= Problem to solve =
Turn the rows below into a Markdown table with two columns, No. and Line. Give each row a number in order and leave out blank lines.
=-=-=-=-=
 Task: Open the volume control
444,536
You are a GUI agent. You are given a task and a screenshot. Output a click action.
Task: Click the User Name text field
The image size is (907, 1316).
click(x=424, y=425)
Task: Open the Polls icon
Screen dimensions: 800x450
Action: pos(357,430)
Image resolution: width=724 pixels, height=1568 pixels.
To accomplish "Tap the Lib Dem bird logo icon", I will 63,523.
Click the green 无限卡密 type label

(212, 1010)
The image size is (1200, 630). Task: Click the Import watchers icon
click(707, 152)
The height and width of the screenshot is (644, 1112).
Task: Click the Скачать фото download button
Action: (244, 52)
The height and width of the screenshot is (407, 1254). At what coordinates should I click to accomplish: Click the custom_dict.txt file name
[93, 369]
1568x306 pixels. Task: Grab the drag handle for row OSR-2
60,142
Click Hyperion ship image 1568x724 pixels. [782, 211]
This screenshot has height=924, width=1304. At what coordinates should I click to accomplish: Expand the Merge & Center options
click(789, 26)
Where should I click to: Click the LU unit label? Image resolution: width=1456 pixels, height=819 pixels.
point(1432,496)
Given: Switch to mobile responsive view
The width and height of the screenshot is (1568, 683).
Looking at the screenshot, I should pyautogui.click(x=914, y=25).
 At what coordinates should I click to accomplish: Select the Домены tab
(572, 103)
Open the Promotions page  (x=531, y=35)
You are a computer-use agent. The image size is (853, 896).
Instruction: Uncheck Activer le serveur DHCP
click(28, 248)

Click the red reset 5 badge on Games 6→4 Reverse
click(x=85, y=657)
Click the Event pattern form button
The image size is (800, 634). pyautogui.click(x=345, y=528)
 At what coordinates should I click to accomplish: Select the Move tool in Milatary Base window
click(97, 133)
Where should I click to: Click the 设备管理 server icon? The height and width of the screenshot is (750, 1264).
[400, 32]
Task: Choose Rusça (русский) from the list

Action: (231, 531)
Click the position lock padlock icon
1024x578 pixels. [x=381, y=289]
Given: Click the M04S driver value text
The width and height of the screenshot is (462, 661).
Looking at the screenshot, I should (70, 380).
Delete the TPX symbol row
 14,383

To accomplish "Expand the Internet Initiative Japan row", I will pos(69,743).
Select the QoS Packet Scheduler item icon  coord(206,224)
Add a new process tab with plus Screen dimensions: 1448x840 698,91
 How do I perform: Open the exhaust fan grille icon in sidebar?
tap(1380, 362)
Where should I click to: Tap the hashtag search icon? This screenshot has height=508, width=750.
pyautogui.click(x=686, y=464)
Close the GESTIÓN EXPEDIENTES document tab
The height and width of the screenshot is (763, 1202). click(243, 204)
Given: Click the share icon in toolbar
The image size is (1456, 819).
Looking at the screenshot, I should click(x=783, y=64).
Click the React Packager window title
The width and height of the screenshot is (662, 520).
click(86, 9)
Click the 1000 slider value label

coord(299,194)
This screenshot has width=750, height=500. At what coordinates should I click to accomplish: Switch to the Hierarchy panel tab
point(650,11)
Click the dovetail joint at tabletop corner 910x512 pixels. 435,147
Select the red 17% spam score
=-=-=-=-=
= Solution =
| No. | Line |
|---|---|
| 1 |  Task: Open the volume control |
| 2 | 444,536 |
| 3 | You are a GUI agent. You are given a task and a screenshot. Output a click action. |
| 4 | Task: Click the User Name text field |
| 5 | The image size is (907, 1316). |
| 6 | click(x=424, y=425) |
| 7 | Task: Open the Polls icon |
| 8 | Screen dimensions: 800x450 |
| 9 | Action: pos(357,430) |
| 10 | Image resolution: width=724 pixels, height=1568 pixels. |
| 11 | To accomplish "Tap the Lib Dem bird logo icon", I will 63,523. |
| 12 | Click the green 无限卡密 type label |
| 13 | (212, 1010) |
| 14 | The image size is (1200, 630). Task: Click the Import watchers icon |
| 15 | click(707, 152) |
| 16 | The height and width of the screenshot is (644, 1112). |
| 17 | Task: Click the Скачать фото download button |
| 18 | Action: (244, 52) |
| 19 | The height and width of the screenshot is (407, 1254). At what coordinates should I click to accomplish: Click the custom_dict.txt file name |
| 20 | [93, 369] |
| 21 | 1568x306 pixels. Task: Grab the drag handle for row OSR-2 |
| 22 | 60,142 |
| 23 | Click Hyperion ship image 1568x724 pixels. [782, 211] |
| 24 | This screenshot has height=924, width=1304. At what coordinates should I click to accomplish: Expand the Merge & Center options |
| 25 | click(789, 26) |
| 26 | Where should I click to: Click the LU unit label? Image resolution: width=1456 pixels, height=819 pixels. |
| 27 | point(1432,496) |
| 28 | Given: Switch to mobile responsive view |
| 29 | The width and height of the screenshot is (1568, 683). |
| 30 | Looking at the screenshot, I should pyautogui.click(x=914, y=25). |
| 31 |  At what coordinates should I click to accomplish: Select the Домены tab |
| 32 | (572, 103) |
| 33 | Open the Promotions page  (x=531, y=35) |
| 34 | You are a computer-use agent. The image size is (853, 896). |
| 35 | Instruction: Uncheck Activer le serveur DHCP |
| 36 | click(28, 248) |
| 37 | Click the red reset 5 badge on Games 6→4 Reverse |
| 38 | click(x=85, y=657) |
| 39 | Click the Event pattern form button |
| 40 | The image size is (800, 634). pyautogui.click(x=345, y=528) |
| 41 |  At what coordinates should I click to accomplish: Select the Move tool in Milatary Base window |
| 42 | click(97, 133) |
| 43 | Where should I click to: Click the 设备管理 server icon? The height and width of the screenshot is (750, 1264). |
| 44 | [400, 32] |
| 45 | Task: Choose Rusça (русский) from the list |
| 46 | Action: (231, 531) |
| 47 | Click the position lock padlock icon |
| 48 | 1024x578 pixels. [x=381, y=289] |
| 49 | Given: Click the M04S driver value text |
| 50 | The width and height of the screenshot is (462, 661). |
| 51 | Looking at the screenshot, I should (70, 380). |
| 52 | Delete the TPX symbol row |
| 53 |  14,383 |
| 54 | To accomplish "Expand the Internet Initiative Japan row", I will pos(69,743). |
| 55 | Select the QoS Packet Scheduler item icon  coord(206,224) |
| 56 | Add a new process tab with plus Screen dimensions: 1448x840 698,91 |
| 57 |  How do I perform: Open the exhaust fan grille icon in sidebar? |
| 58 | tap(1380, 362) |
| 59 | Where should I click to: Tap the hashtag search icon? This screenshot has height=508, width=750. |
| 60 | pyautogui.click(x=686, y=464) |
| 61 | Close the GESTIÓN EXPEDIENTES document tab |
| 62 | The height and width of the screenshot is (763, 1202). click(243, 204) |
| 63 | Given: Click the share icon in toolbar |
| 64 | The image size is (1456, 819). |
| 65 | Looking at the screenshot, I should click(x=783, y=64). |
| 66 | Click the React Packager window title |
| 67 | The width and height of the screenshot is (662, 520). |
| 68 | click(86, 9) |
| 69 | Click the 1000 slider value label |
| 70 | coord(299,194) |
| 71 | This screenshot has width=750, height=500. At what coordinates should I click to accomplish: Switch to the Hierarchy panel tab |
| 72 | point(650,11) |
| 73 | Click the dovetail joint at tabletop corner 910x512 pixels. 435,147 |
| 74 | Select the red 17% spam score |